Statistics released by HMRC on the number of property transactions registered for houses valued at 40,000 or more highlighted both a monthly and yearly decline in activity.

September was the first month since April to record a fall in residential transactions. Between March and April this year, transactions fell by 55% from 179,390 to 80,370 before beginning a steady monthly climb thereafter.

Year-on-year, property transactions last month fell by 11.3% from 105,000.

Richard Sexton, director of e.surv, said: “This data is probably the truest set of figures we have seen since the referendum, as property transactions drift down, perhaps due to uncertainty and the recognised issue of unaffordability for some buyers.

“The fall in property transactions highlights the fact that many buyers are being priced out of the market completely, as property prices continue their steady climb, driven by a shortage of supply. This situation is clearly not desirable for those looking to enter the market.”

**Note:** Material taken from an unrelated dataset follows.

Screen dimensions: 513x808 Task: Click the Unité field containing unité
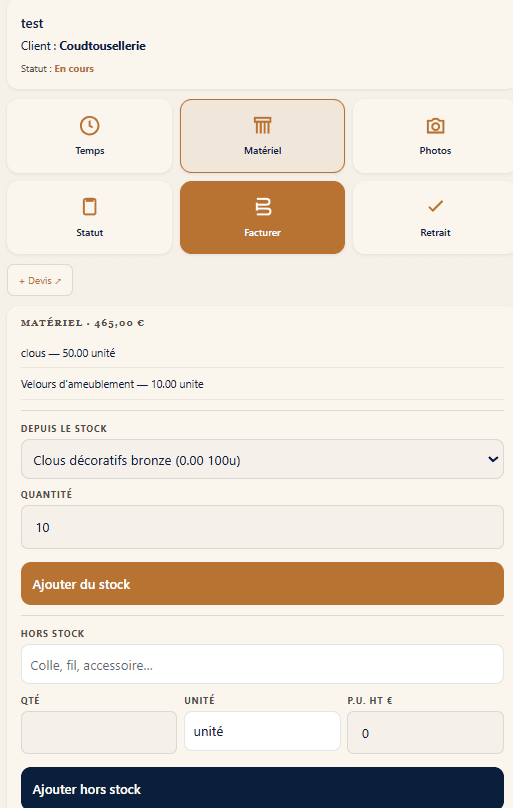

Buying a property in August was almost 7% more expensive than the same month of the previous year, according to the latest Halifax House Price Index.

A slight drop of 0.2% was recorded between July and August but Rightmove reported asking prices rose in September after a two-month dip. The 0.9% increase in asking prices last month drove up the average house price listing to £309,122.

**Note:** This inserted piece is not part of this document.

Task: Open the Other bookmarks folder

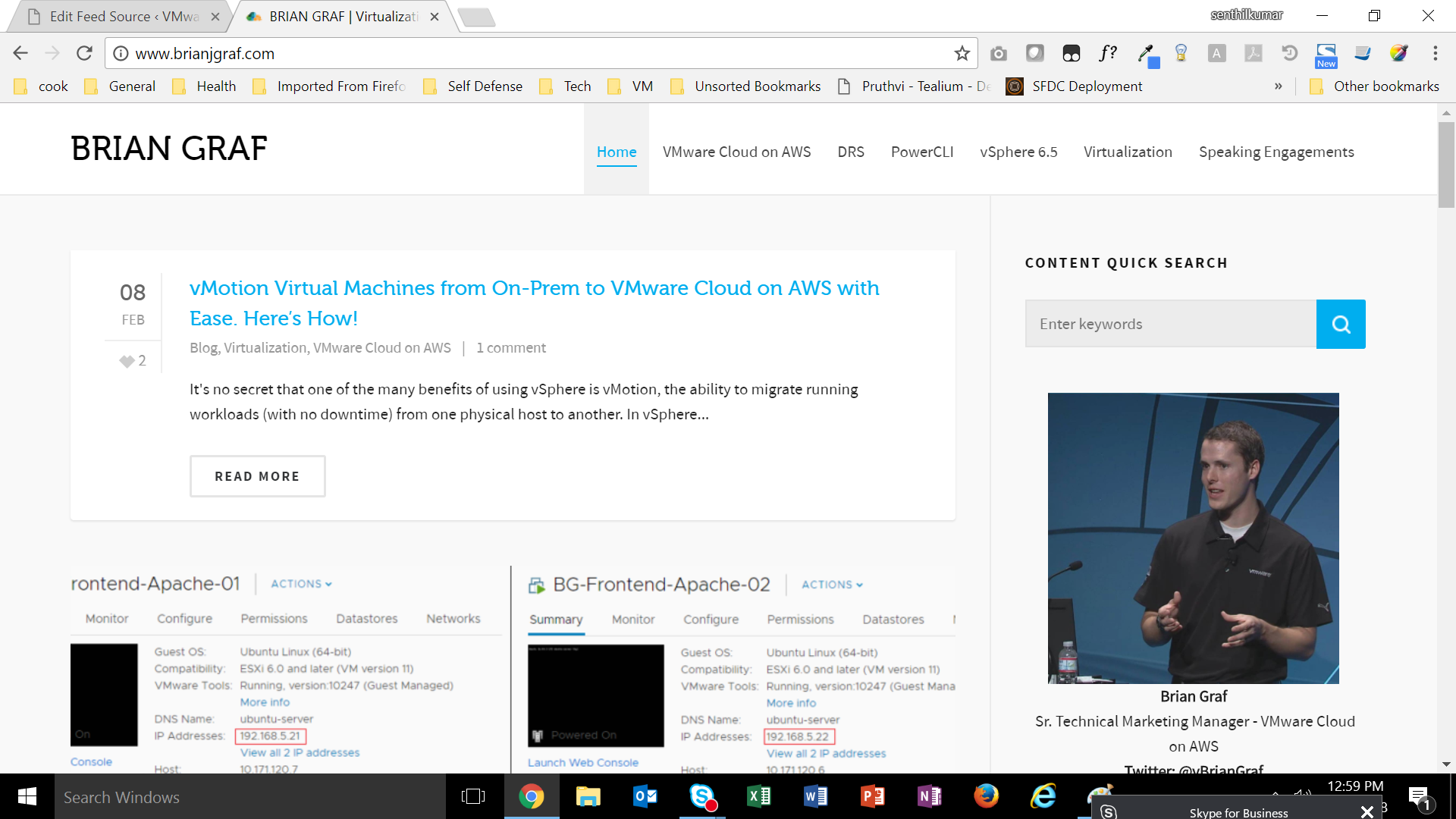Action: tap(1375, 86)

Nick Davies, head of residential development at Stirling Ackroyd, said property sales had slowed in September due to a shortage of homes coming onto market, putting pressure on Theresa May to do a better job at improving construction levels than her predecessor David Cameron.

He added that a reduction in Stamp Duty rates would provide a greater incentive to move home, increasing the flow of properties onto the market and ensuring house prices remained stable.

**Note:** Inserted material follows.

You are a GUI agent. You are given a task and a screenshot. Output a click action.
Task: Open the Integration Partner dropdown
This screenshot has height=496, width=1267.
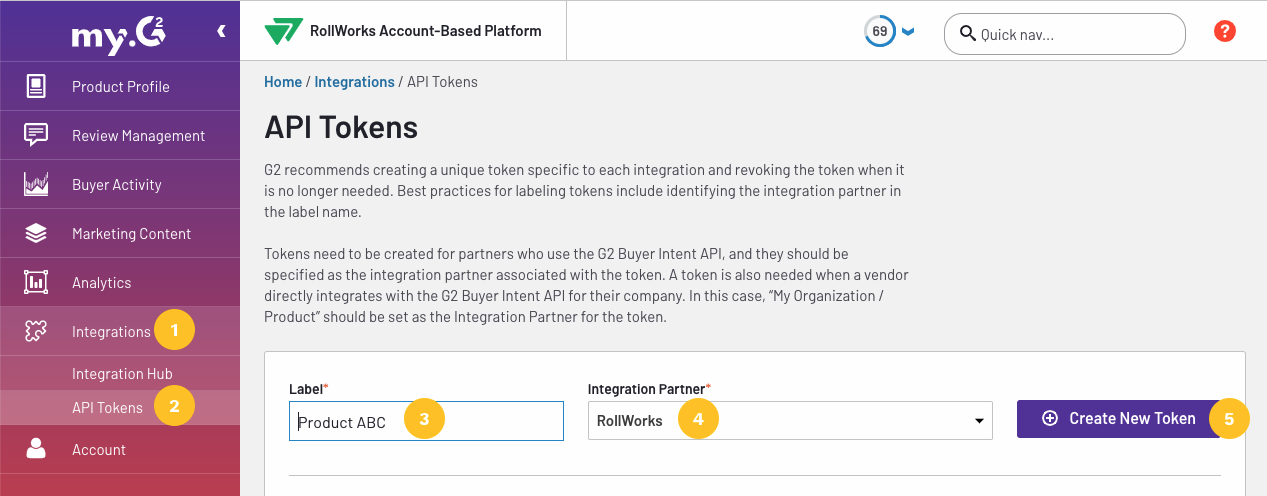789,421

In February, a review of the UK’s construction labour model was commissioned by Cameron’s government. CEO of construction consultancy Cast, Mark Farmer, who led the review, this month recommended the launch of a pilot programme, which would test the use of pre-manufactured construction in the residential space. He asserted that new forms of off-site construction could help to resolve the country’s housing shortage.

Talking to sister title Specialist Lending Solutions, Zing Mortgages director Paul Flavin said the construction of off-site modular housing would be a great boost to the supply of cheaper properties.

Considering the market from a buy-to-let perspective, Flavin said: “I am becoming more involved with the world of modular housing seeing it as a true way forward in many areas. In the South East property prices have grown to a point where rental yields can be as low as 3% and 4% meaning landlords aren’t purchasing in these areas. The introduction of a more affordable modular housing package could be the only way to increase rental yields to a sufficient level, encouraging investors to return to these areas.”